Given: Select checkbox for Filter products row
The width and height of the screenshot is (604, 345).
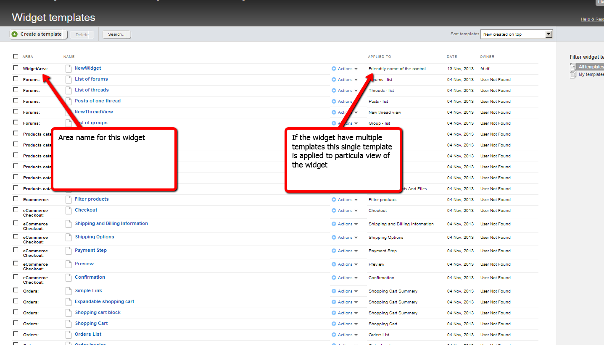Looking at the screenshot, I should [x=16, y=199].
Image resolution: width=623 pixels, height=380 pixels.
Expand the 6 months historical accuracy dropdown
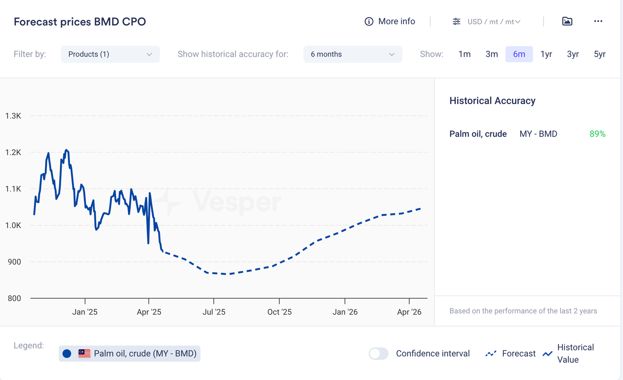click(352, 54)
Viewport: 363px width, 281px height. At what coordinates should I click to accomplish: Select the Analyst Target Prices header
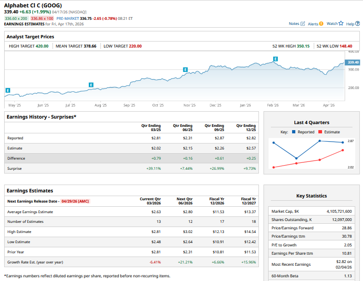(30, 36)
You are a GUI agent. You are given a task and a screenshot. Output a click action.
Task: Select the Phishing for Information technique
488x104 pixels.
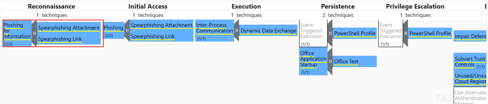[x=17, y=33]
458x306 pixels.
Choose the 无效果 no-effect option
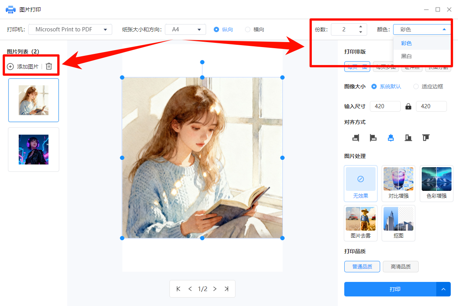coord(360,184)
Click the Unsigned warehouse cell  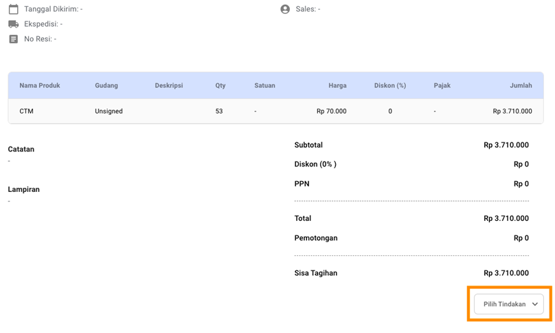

--

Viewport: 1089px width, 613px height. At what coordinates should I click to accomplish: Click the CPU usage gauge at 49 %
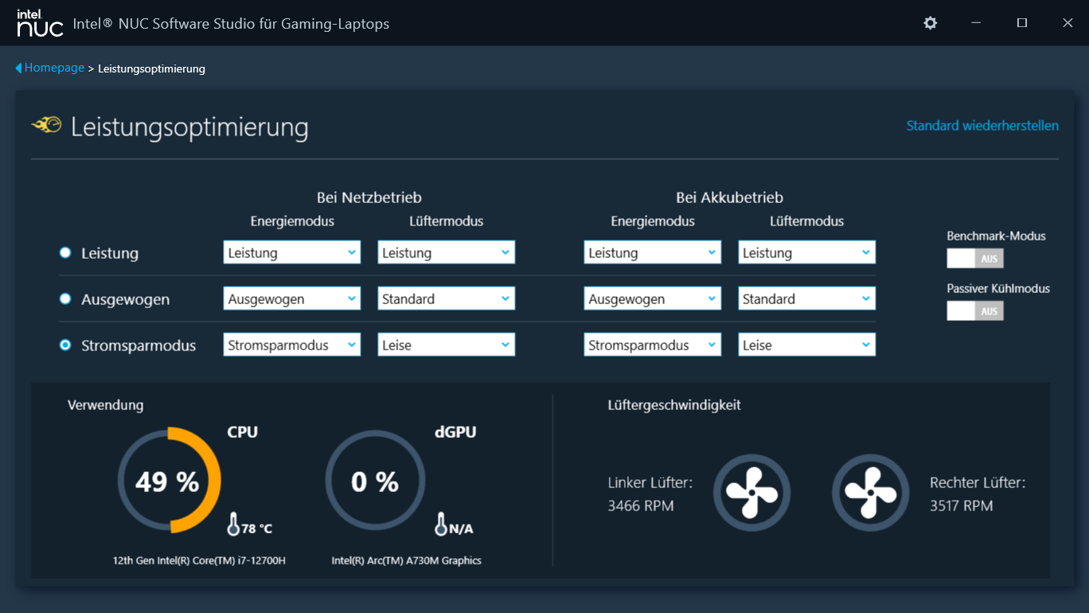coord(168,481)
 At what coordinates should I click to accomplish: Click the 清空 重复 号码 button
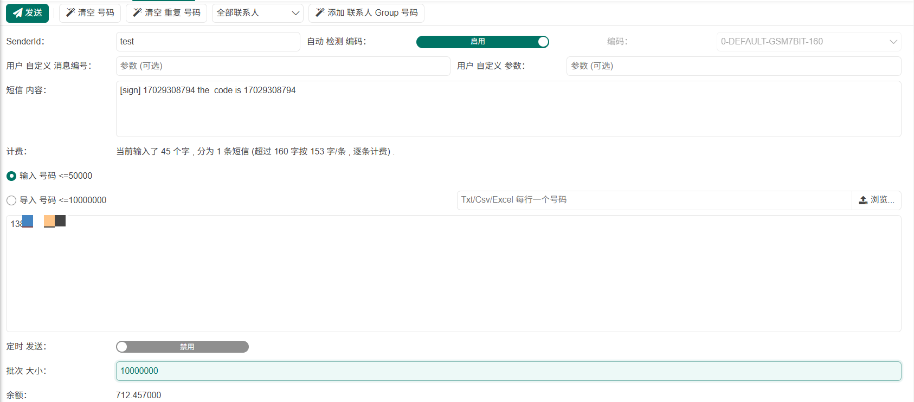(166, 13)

...

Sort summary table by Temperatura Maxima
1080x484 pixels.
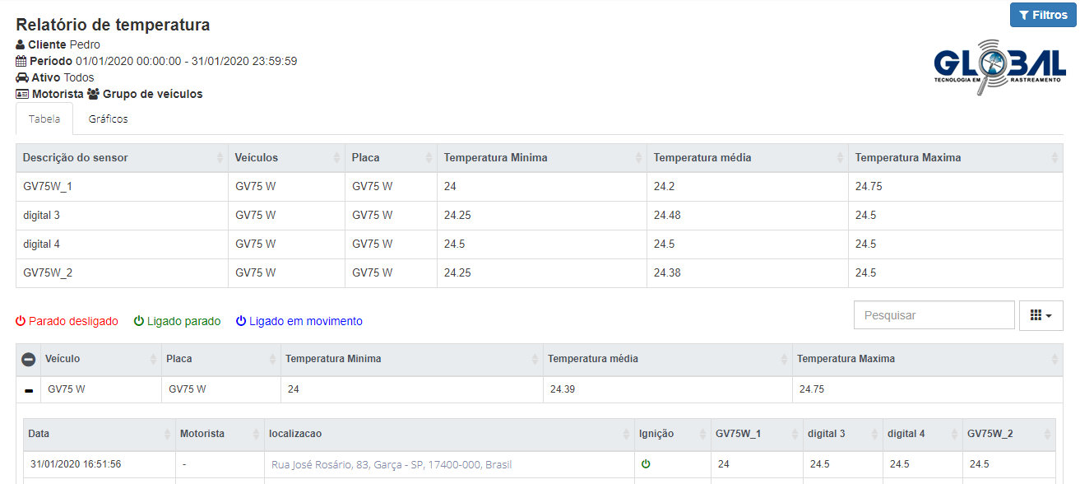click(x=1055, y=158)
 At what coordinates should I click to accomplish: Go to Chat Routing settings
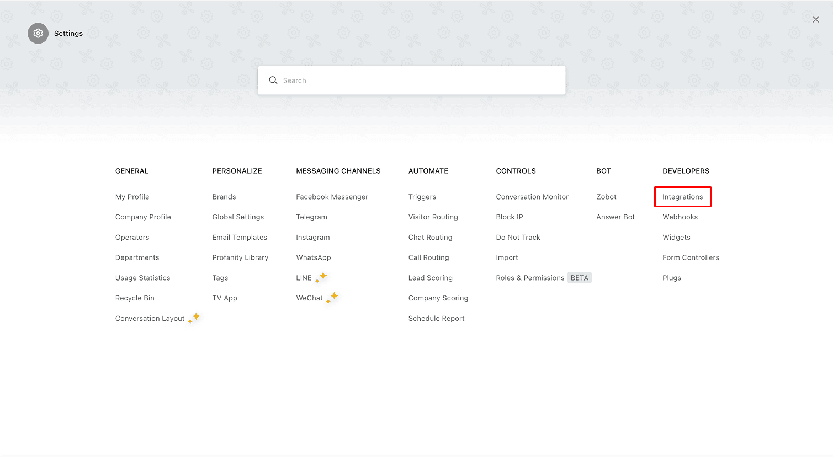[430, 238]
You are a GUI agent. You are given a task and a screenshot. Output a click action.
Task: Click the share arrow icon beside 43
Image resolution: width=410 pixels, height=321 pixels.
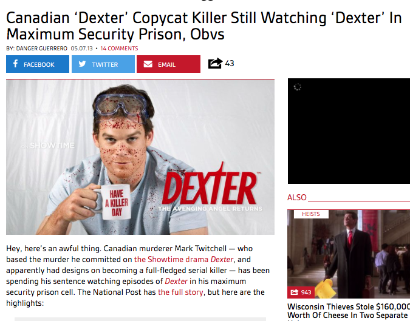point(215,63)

Task requirements - Leaving each picture behind, please give again exactly the lines above from the one with "488x104 pixels." through the one with "Click the Unsigned warehouse cell", both included, and no others.

Task result -
488x104 pixels.
[x=17, y=33]
458x306 pixels.
Choose the 无效果 no-effect option
coord(360,184)
Click the Unsigned warehouse cell  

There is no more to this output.